The Players have made the argument that this phrasing of "ceasing or refusing to perform any work or remain in any relation of employment" applies only to injunctions against workers and not employers. Judges Colloton and Benton seem to gloss over this fact establishing that they think that argument is unlikely to prevail,

"Because the phrase remain in any relation of employment naturally applies to employers as well as employees"

But again, ignoring the intent of the law, to protect the rights of organized labor while protecting against the establishment of monopolies, leaves me questioning the soundness of Judge Colloton's and Judge Benton's conclusion. As Judge Bye notes, while this act was

"done ostensibly to 'stay the hands of courts whose creativity had been employed in the service of management. . .in interpreting these provisions, the majority loses sight of the principal purpose of the Act, and as a result, manages to use 'benefits to organized labor . . . as a cat's-paw to pull employers' chestnuts out of the antitrust fires.'"

The NFL's Harm

If you've followed me this far, you probably can tell that I am very critical of Judge Colloton's and Judge Benton's majority ruling. I admit, as a football fan I may be biased with wanting to see the 2011 season start now. But no matter what angle I read the majority ruling from, I still find it difficult to support. I'm no more puzzled by the Judges' ruling then their inability to show how the Owners would be harmed by removing the lockout.

Since the Eighth Circuit Court of Appeals was debating issuing a stay on Judge Nelson's already granted injunction, the first order of business should have been to establish whether or not the Owners would suffer irreparable harm by the injunction. As Judge Bye notes in his dissent,

this court has recognized that '[r]egardless of the strength of its claim on the merits, a movant for a [stay pending appeal] should show a threat of irreparable harm. . . Failure to show irreparable harm is an independently sufficient ground upon which to deny a [stay].'"

This all means that no matter how convincing the Owners case is in showing they are likely to win, unless they show how they are being harmed by the lockout, the injunction cannot be removed. The Owners sole claim of harm is the loss of leverage at the bargaining table. The problem with this reasoning is that the loss of leverage would only stem from the NFL being unable to continue the illegal, concerted actions of exclusive player tags and salary caps absent a collective bargaining agreement. Judges Colloton and Benton determination on the harms presented, that "both sides raise valid points," is cruelly hilarious. Much more analysis should have gone into the harms being suffered by the Owners before this stay was granted.

What's Next?

So this is the part where I get to write what I think this labor dispute is likely to go. But if Four Federal Judges can't find common ground on where this case will finish, what chances does a lowly fan have to predict the future?

For the record, I still think the Players have the clear advantage in this legal battle. Even if they don't eventually win an injunction, they still have a solid case against the Owners. Before you criticize me of bias, just consider that much of our legal system is built upon the individual's right to contract their services.

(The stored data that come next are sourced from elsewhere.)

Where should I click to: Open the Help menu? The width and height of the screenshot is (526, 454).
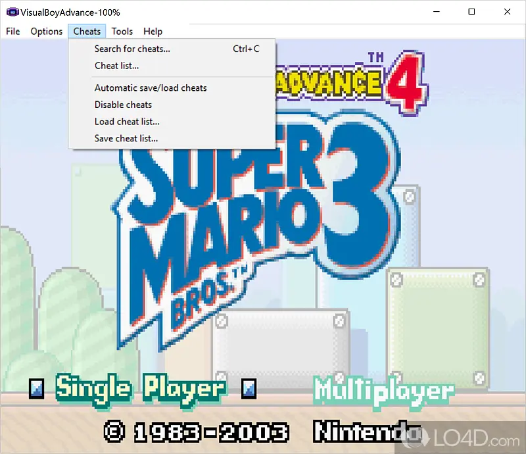(153, 31)
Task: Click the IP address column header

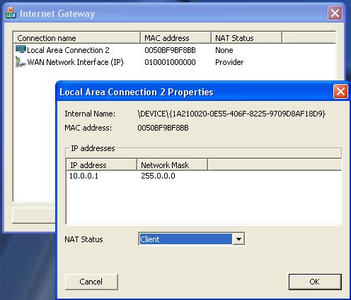Action: (x=102, y=165)
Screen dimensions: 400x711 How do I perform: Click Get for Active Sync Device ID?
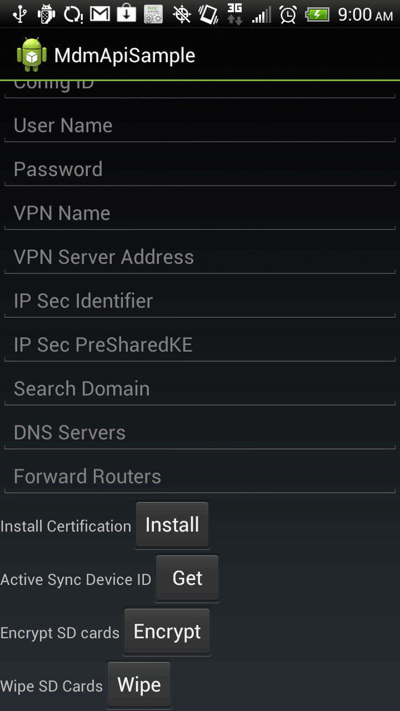pos(187,578)
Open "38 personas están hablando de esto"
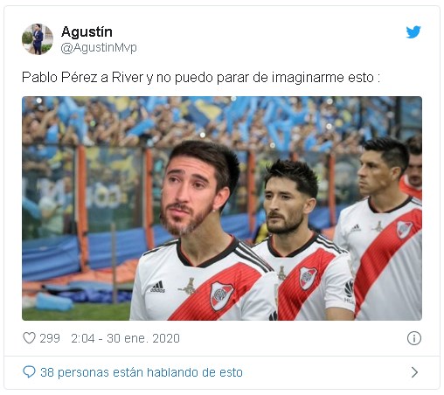Viewport: 444px width, 395px height. 142,372
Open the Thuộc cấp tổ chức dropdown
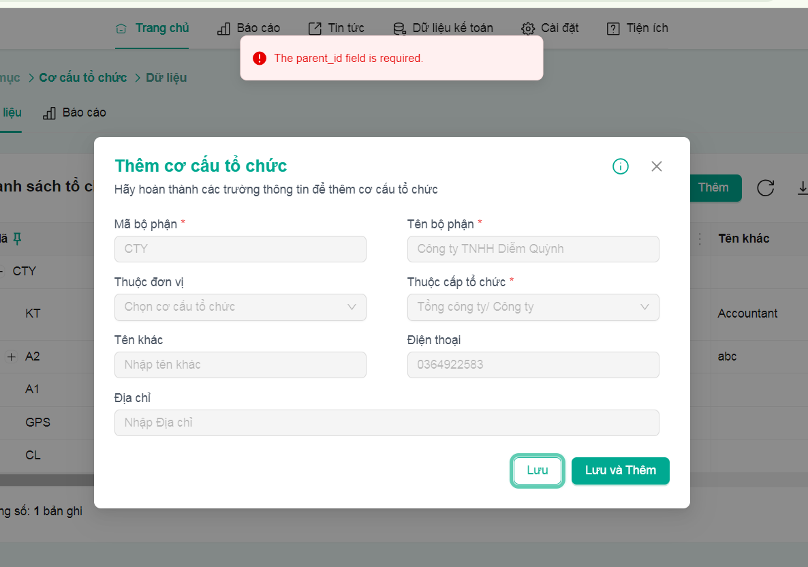This screenshot has width=808, height=567. tap(533, 307)
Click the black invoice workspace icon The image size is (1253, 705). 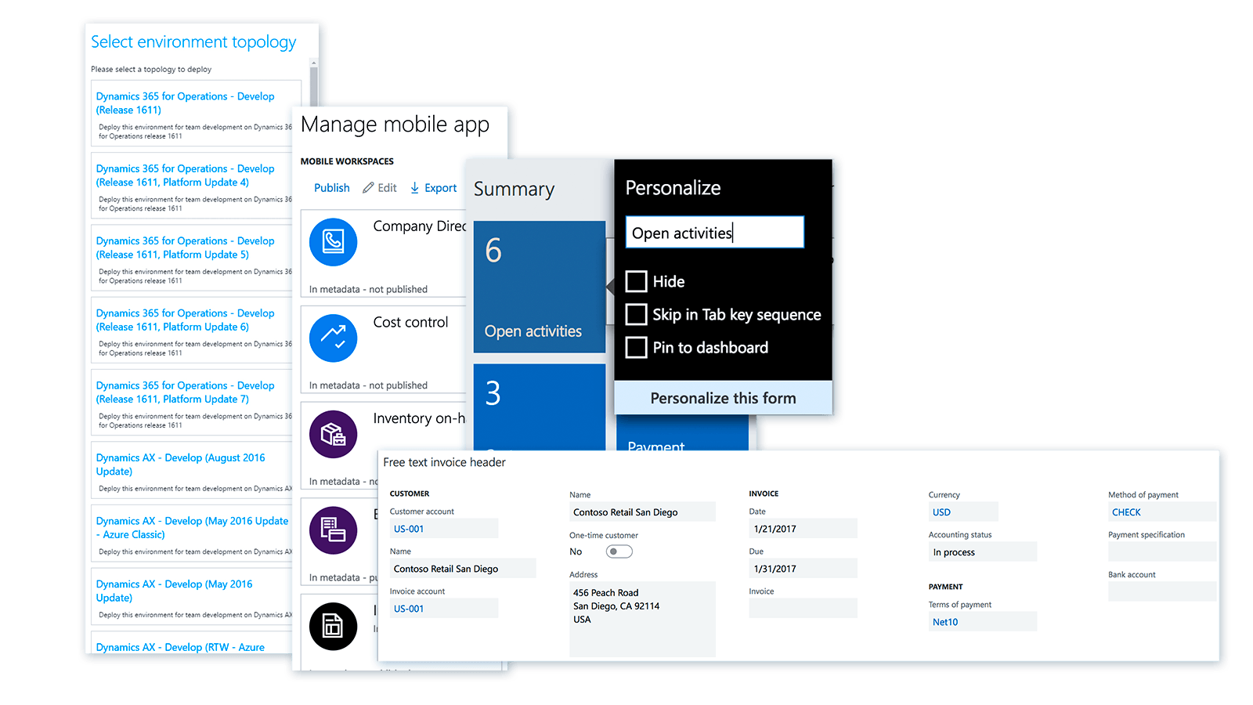(333, 626)
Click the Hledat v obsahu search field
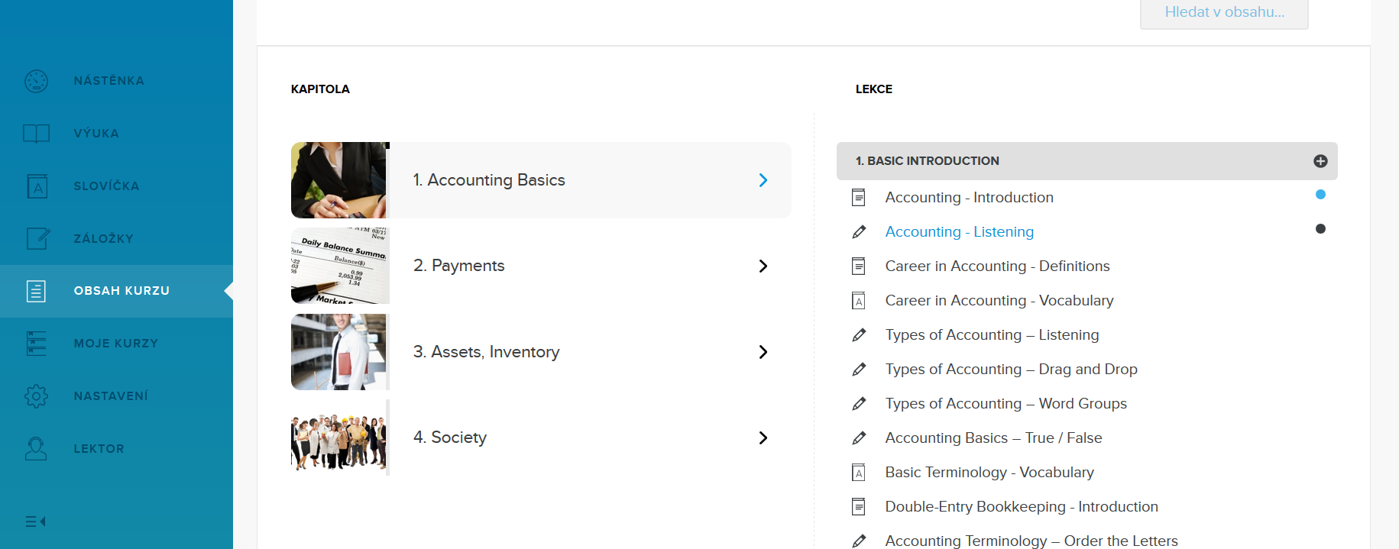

It's not so much that I'm biased towards labor, rather the law is. But I'd be shocked if this legal battle ever reaches a conclusion. This labor strife will end at the bargaining table, its just a matter of when and why--that's really the only destination.

But between now and then, fans will be subjected to a different season of football. Not a game played on a field, but something more akin to exclusively watching referees, under the hood, reviewing replay challenges. The voices of the commentators' blistering the eardrums as the same replay is shown on screen ad infinitum:

"Ian, it sure looks like from this angle that he got both feet in bounds for the touchdown."

"But did he maintain control of the ball as he went to the ground Dan? That seems to be the question for me."

"He needs to find irrefutable evidence to overturn it!"

And us fans are still where we've always been, alone on the couch, yelling expletives about the ignorance of the refs, waiting for the game to resume, all the while being captivated by the process.